Work instruction
Could you transcribe exactly the lines from the one containing "Instruction: Expand the About DSI menu" through the last line of the records below, leaving out the pictures?

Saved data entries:
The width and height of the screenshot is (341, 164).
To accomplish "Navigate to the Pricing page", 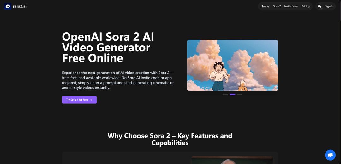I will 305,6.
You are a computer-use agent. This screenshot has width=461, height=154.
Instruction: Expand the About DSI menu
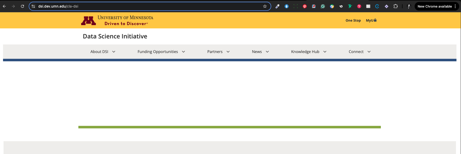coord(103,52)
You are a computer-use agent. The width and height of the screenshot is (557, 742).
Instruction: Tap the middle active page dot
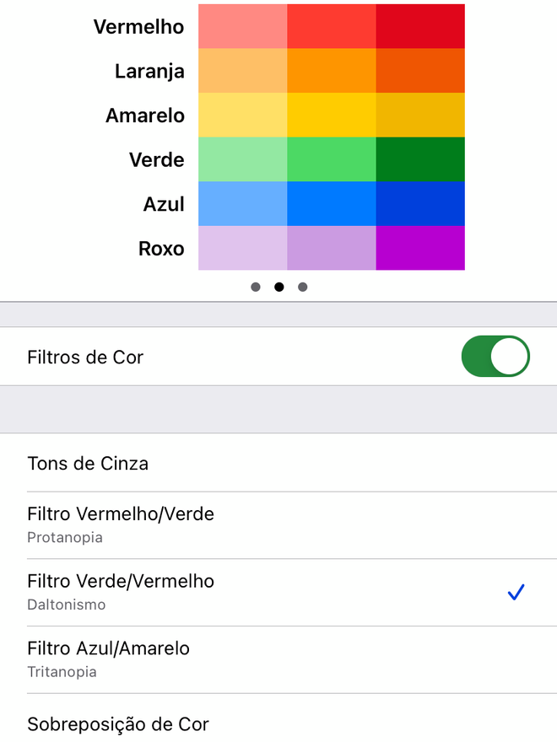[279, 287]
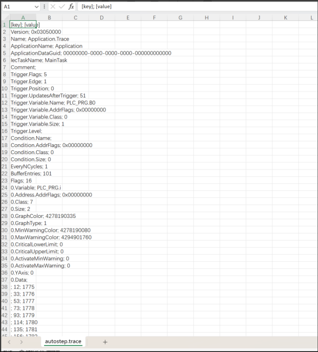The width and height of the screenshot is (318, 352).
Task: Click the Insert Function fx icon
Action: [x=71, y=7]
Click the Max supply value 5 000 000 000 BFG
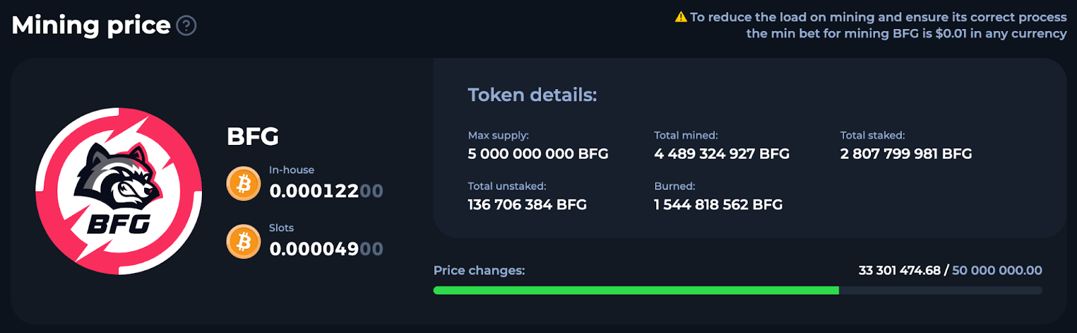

Result of the task
Instruction: Expand the About DSI menu
coord(103,52)
You are a computer-use agent. The width and height of the screenshot is (557, 742).
Instruction: Tap the middle active page dot
[279, 287]
The width and height of the screenshot is (318, 352).
Task: Click the Insert Function fx icon
Action: [x=71, y=7]
Click the Max supply value 5 000 000 000 BFG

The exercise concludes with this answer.